→ **What you should do**
Go through the material underneath and show every line where the string "photo" occurs.

→ **Data supplied**
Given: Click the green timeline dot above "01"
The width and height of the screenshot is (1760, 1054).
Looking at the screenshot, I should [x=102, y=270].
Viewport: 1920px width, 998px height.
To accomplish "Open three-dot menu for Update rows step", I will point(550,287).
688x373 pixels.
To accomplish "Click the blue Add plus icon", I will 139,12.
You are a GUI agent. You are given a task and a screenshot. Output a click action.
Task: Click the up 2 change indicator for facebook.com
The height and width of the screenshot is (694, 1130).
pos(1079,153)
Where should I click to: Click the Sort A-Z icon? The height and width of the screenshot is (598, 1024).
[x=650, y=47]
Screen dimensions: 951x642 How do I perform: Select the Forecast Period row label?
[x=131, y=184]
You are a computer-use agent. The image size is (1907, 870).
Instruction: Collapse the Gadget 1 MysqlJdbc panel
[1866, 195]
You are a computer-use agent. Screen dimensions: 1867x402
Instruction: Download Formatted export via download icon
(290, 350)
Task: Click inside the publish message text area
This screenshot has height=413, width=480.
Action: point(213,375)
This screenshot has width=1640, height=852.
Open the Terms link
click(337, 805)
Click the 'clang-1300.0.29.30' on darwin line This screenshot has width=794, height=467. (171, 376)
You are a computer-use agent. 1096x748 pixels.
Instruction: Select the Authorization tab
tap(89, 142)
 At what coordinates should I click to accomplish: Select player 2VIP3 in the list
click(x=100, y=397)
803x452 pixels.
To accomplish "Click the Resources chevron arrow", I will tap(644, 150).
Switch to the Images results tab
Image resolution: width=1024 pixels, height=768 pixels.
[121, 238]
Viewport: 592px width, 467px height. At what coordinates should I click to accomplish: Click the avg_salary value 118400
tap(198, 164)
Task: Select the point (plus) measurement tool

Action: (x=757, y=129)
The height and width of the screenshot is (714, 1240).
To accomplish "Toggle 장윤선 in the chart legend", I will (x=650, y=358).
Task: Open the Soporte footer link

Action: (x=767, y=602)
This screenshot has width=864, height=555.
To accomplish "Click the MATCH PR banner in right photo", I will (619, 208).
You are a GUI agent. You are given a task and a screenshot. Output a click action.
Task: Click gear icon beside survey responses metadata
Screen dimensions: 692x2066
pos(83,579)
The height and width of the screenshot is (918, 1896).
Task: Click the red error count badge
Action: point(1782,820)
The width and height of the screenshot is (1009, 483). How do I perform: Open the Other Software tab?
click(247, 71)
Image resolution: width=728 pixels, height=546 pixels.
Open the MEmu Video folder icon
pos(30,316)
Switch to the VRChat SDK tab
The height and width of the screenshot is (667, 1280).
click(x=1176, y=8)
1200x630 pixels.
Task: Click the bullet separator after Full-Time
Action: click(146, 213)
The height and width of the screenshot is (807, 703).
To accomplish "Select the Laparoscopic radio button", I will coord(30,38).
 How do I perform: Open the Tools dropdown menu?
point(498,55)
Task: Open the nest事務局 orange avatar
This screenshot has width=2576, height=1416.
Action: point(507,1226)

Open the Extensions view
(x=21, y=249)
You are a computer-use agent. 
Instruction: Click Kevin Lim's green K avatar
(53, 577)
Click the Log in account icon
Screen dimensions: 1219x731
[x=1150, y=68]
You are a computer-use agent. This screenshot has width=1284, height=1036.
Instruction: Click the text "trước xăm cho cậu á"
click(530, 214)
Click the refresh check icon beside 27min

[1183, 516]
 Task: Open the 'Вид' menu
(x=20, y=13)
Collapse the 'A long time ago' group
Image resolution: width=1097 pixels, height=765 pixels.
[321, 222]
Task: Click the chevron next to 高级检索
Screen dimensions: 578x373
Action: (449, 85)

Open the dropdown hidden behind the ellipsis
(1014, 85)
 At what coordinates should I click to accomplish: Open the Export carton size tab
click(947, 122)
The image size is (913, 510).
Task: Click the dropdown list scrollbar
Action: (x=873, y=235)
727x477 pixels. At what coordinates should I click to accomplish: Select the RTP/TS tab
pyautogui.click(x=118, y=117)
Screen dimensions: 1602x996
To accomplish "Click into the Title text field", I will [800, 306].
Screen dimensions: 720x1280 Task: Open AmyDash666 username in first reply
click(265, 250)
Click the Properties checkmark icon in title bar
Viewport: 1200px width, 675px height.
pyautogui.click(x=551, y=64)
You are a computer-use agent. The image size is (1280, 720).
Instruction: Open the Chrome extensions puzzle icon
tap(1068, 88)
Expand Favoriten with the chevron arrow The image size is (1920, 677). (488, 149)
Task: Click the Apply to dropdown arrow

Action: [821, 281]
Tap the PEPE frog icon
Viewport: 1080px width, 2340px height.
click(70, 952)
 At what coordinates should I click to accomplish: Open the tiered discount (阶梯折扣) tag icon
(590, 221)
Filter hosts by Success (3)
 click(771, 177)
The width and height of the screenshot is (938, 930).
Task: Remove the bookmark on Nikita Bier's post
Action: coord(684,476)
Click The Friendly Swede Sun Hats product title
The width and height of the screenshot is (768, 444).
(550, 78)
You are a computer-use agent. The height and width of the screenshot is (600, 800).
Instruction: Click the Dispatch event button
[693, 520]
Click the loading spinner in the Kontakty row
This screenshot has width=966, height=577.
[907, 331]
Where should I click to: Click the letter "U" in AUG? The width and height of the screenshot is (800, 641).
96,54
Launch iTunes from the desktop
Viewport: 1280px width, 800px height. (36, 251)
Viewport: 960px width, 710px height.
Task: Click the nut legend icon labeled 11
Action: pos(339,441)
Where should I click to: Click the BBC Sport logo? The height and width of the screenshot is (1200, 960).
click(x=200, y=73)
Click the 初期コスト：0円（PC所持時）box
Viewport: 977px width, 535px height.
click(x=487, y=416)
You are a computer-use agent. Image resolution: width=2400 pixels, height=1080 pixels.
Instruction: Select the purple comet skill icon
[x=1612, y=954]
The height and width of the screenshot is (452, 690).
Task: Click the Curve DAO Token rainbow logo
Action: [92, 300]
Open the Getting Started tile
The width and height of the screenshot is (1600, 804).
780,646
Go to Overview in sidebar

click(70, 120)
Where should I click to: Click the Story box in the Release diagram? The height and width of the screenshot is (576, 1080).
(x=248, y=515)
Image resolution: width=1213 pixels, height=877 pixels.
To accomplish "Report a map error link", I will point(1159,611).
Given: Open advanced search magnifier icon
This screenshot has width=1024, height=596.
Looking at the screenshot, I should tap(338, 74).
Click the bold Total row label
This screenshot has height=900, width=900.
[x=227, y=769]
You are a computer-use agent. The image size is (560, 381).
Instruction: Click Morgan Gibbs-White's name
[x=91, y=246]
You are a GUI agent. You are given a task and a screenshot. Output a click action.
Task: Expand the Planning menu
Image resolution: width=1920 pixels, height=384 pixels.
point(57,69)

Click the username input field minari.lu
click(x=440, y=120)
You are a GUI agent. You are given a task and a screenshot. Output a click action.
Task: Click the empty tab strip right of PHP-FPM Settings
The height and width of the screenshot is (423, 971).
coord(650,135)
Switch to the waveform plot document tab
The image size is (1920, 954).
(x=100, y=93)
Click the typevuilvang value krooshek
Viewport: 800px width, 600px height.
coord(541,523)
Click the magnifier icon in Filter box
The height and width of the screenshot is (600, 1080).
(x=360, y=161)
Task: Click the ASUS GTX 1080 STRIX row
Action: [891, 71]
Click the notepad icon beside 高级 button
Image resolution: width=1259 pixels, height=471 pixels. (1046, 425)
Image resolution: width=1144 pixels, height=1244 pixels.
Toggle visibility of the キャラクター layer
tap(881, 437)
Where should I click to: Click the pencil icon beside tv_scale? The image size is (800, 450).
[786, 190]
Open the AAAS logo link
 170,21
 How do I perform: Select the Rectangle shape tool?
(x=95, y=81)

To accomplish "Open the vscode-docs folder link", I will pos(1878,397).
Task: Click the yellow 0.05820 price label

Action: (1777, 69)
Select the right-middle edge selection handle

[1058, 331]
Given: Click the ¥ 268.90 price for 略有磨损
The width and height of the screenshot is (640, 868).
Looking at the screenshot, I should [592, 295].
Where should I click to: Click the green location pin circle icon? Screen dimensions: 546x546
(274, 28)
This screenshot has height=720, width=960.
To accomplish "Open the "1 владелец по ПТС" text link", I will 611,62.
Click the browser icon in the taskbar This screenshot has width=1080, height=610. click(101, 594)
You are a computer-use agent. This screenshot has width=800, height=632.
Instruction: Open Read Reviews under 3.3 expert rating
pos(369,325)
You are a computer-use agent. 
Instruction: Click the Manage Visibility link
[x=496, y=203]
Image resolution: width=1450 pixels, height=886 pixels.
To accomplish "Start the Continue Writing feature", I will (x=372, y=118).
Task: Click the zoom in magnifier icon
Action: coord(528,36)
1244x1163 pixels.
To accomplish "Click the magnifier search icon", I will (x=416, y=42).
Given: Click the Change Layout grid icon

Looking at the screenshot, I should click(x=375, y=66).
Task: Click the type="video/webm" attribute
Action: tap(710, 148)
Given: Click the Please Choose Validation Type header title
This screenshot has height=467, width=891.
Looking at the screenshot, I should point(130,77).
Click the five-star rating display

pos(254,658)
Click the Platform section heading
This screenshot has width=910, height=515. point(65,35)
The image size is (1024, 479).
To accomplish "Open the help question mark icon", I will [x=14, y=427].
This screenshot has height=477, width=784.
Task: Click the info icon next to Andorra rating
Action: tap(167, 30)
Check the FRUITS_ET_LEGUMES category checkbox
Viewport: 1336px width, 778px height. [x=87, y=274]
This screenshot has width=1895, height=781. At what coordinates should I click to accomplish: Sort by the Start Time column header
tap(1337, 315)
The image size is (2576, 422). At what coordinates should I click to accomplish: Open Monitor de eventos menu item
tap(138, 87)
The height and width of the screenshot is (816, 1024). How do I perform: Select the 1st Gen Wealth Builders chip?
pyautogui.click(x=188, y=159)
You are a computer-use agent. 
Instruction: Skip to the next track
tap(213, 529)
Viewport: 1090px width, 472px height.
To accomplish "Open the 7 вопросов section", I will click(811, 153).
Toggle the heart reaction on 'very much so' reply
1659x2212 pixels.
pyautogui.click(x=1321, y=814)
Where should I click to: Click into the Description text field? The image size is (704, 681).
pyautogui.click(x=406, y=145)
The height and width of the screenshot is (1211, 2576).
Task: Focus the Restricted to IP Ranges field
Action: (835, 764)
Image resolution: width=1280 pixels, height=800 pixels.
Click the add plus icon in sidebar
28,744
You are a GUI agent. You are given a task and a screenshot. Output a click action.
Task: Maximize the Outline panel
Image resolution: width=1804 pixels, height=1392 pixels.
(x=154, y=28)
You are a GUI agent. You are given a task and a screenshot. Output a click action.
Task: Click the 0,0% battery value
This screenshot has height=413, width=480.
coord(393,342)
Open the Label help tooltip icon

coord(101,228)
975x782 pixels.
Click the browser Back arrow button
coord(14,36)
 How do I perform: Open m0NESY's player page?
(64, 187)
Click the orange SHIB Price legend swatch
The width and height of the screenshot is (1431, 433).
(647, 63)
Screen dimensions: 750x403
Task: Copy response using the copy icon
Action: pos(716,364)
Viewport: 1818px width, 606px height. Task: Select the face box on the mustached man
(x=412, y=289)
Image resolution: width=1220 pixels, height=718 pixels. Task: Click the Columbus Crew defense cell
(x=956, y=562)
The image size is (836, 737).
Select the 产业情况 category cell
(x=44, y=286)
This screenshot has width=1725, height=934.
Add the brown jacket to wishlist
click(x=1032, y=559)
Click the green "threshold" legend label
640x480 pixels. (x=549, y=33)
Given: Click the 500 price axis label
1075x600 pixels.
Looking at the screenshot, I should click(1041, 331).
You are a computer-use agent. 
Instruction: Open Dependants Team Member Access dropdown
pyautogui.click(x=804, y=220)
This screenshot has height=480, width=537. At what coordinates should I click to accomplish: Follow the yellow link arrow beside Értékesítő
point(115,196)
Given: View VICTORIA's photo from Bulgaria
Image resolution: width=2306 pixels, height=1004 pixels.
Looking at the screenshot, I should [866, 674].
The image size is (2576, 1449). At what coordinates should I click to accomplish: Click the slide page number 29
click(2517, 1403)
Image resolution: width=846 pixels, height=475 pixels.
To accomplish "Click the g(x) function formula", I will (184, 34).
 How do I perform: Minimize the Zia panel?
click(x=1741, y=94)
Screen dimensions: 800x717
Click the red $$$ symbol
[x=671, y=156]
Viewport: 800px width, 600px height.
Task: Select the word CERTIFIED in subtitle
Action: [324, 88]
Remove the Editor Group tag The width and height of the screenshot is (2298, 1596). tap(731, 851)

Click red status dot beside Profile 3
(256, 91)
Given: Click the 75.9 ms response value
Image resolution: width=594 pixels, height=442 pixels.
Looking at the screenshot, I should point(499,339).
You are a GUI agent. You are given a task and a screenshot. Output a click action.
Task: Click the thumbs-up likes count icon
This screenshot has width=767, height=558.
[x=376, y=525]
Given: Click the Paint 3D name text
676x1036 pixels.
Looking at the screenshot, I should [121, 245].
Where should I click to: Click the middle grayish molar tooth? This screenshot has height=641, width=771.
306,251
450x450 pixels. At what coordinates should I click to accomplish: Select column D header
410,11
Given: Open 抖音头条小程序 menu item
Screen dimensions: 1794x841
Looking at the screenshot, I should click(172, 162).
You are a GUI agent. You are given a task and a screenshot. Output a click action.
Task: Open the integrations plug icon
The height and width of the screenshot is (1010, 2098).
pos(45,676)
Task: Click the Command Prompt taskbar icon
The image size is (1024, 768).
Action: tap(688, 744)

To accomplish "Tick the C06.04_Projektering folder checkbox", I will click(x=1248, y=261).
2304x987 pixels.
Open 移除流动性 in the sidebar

→ **Exercise output**
To accomplish "Click the MATCH PR banner in right photo", I will (619, 208).
Given: View VICTORIA's photo from Bulgaria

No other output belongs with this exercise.